A Dying Man’s Perspective

 Looking at the title you might wonder if a post like this belongs on Al’s blog. This is a place about gratitude, forgiveness and being positive, right? Bear with me, please.

 Live your life the right way

“Do the right thing, and let karma take care of the rest, and dreams will come to you.”

 This is an excerpt from Randy Pausch’s last lecture, “Really Achieving Your Childhood Dreams.” In fact, it’s a parting message delivered at the end of his magnificent, arresting, and uplifting speech.

 You probably know the story

I did too, but on Kaarina Dillabough’s recommendation, I actually picked up the book, “The Last Lecture” and watched the entire one hour and 16 minute talk.

 If you don’t know the story

Randy Pausch, A professor at Carnegie Mellon University, award-winning teacher and researcher, was diagnosed with Pancreatic Cancer in 2006 and given just three to six months to live. Happily married with three young children, he wanted to leave a legacy for his kids. In academic tradition, a last lecture is hypothetically what you say if you know you are going to die. His fate was confirmed, which makes the tone of the talk that much more amazing.

 In the talk we see snapshots of Randy’s life, from a childhood dreamer, a kid fascinated with the NFL and Walt Disney, to his work in virtual reality and his experiences working with Disney Imagineering. For him, a dream come true. Presenting his background story, he infused many weighty, but valuable messages that stick with you. The speech was about life and childhood dreams, not death. Upbeat and inspirational and laced with fragments all about living each day as though it were your last. Powerful stuff.

 Strangely enough, it was a dying man speaking about the best possible outcome.

 He truly did want to leave a legacy for his kids, but the brilliance of the talk was how well he articulated several core words of wisdom. Pearls of advice about making the world a better place. I’m convinced his speech and subsequent book touched and changed the lives of many people.

 As a child he dreamed of working for Disney, specifically an Imagineer. In fact after college he tried, but was actually rejected. Those first rejection letters were more inspirational than anything. You see, one of his lessons was: The brick walls are there for a reason: to let us show how badly we want something. He eventually went on to work with the company that lived in his dreams, as a virtual reality consultant.

 Celebrate life

He achieved his childhood dream, but the speech was about so much more.
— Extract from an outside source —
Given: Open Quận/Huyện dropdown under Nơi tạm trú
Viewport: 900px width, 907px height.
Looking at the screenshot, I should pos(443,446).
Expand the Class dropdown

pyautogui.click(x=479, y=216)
Remember, he was at death’s door at the time of this talk. A dying man enjoying life, celebrating life to the very end, but doing what he did best, teaching. The speech sticks with you, inspires and amazes.

 Anything is possible

A precocious child, he believed that anything was possible. And he almost pleads with us to never lose that spirit or child-like wonder. But along the way, show gratitude, help others and don’t complain. Accept criticism as a form of help, then work harder and never, ever, ever, give up. And when you do the right thing, good stuff has a way of happening.

 Some other fine pearls:

 Decide early on if you are going to be a Tigger or Eeyore

Tiggers are adventurous, have fun, engage and explore. Tiggers aren’t afraid to ask questions. You all know what Eeyore was about. Randy was a Tigger, no doubt.

 Work and play well with others

You can’t get there alone. Listen. Tell the truth. Apologize when you screw up, and mean it. Wait and people will show you their good side. No one is pure evil. And if you wait long enough people show you their admirable qualities.

 Show humility

After Randy’s father passed away they discovered something special while going through his things. His father was awarded a medal of valor while serving in World War II. Somehow it had never come up in 50 years of marriage.

 And my favorite

Don’t bail: The very best gold is at the bottom of the crap barrel :)

 The head fake

At the end of the talk Randy asks the audience if they figured out the head fake: The speech wasn’t about how to achieve your childhood dreams, really. They were duped. It was about how to lead your life. Remember the karma quote?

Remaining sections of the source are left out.